### Aim
In the email thread below, what would the preamble section of the package be used to include?

--- BEGIN Given passage ---

This could be done by using the preamble section
<http://www.w3.org/Protocols/rfc1341/7_2_Multipart.html> of the package to
include a structured list of URLs to preflight.

Thoughts?




On Wed, Jan 14, 2015 at 2:19 PM, Ilya Grigorik <igrigorik@google.com> wrote:

> On Tue, Jan 13, 2015 at 3:35 PM, Alex Russell <slightlyoff@google.com>
> wrote:
>
>> On Tue, Jan 13, 2015 at 2:18 PM, Ilya Grigorik <igrigorik@google.com>
>> wrote:
>>
>>> On Wed, Jan 7, 2015 at 8:25 AM, Mark Nottingham <mnotting@akamai.com>
>>>  wrote:
>>>
>>>> This doc:
>>>>   http://w3ctag.github.io/packaging-on-the-web/
>>>> says a number of things that about how a Web packaging format could
>>>> improve Web performance; e.g., for cache population, bundling packages to
>>>> distribute to servers, etc.
>>>>
>>>
>>> tl;dr: I think its introducing perf anti-patterns and is going against
>>> the general direction we want developers to head. Transport optimization
>>> should be left at transport layer and we already have much better
>>> (available today!) solutions for this.
>>>
>>
>> I'm going to leave comments inline below, but I think your read of this
>> is far too harsh, forecloses meaningful opportunities for developers and
>> UAs, and in general isn't trying to be as collaborative as I think those of
>> us who have worked on the design would hope for.
>>
>
> Apologies if it came across as overly negative. Mark asked for
> perf-related feedback and that's what I'm trying to provide.. much of which
> I've shared previously in other threads and chats. I do think there are
> interesting use cases here that are worth resolving, but I'm just not
> convinced that a new package streaming format is the right approach: lots
> of potential pitfalls, duplicated functionality, etc. My comments shouldn't
> rule out use cases which are not perf sensitive, but I do think it's worth
> considering the perf implications for cases where it may end up being
> (ab)used.

--- END Given passage ---
--- BEGIN Dataset extract ---

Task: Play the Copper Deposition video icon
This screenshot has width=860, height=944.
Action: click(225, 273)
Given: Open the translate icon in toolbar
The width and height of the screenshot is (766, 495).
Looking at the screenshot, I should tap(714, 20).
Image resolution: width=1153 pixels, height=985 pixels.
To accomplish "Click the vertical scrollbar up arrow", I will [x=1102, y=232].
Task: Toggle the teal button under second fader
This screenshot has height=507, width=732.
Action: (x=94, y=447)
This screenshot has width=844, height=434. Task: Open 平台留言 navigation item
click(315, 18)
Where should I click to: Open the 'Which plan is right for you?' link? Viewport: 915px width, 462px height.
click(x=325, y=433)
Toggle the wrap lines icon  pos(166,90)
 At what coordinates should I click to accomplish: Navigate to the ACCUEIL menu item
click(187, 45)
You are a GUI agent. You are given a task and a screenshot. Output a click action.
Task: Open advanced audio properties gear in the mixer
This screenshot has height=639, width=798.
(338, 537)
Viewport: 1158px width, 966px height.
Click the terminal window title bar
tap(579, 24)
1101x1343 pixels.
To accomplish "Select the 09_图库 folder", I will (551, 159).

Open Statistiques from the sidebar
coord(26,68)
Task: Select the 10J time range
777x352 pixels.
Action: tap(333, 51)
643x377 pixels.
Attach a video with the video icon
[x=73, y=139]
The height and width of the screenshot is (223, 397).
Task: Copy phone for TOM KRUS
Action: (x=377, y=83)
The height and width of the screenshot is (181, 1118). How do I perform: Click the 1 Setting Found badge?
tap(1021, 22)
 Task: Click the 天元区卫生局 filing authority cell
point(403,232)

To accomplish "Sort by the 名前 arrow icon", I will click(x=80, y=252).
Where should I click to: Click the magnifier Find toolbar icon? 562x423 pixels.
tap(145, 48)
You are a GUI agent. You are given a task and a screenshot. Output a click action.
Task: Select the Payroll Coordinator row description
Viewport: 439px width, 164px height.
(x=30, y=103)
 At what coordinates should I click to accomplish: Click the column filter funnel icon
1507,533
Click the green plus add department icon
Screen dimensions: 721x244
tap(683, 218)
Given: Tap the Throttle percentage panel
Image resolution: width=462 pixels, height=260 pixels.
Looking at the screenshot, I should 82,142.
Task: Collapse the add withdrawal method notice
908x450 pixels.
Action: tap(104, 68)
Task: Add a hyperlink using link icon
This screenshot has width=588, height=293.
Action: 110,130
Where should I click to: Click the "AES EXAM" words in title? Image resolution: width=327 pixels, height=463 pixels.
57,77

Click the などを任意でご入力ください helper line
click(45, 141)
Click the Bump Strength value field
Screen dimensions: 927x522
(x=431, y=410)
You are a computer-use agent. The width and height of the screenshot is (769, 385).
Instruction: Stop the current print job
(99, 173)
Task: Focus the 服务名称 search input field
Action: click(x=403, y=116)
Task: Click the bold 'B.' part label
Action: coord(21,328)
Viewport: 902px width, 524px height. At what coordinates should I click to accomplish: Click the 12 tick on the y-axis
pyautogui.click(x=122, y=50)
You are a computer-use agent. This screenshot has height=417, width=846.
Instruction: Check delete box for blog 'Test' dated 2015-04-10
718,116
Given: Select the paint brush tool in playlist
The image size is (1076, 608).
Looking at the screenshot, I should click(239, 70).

--- END Dataset extract ---

### Result of the exercise
A structured list of URLs to preflight.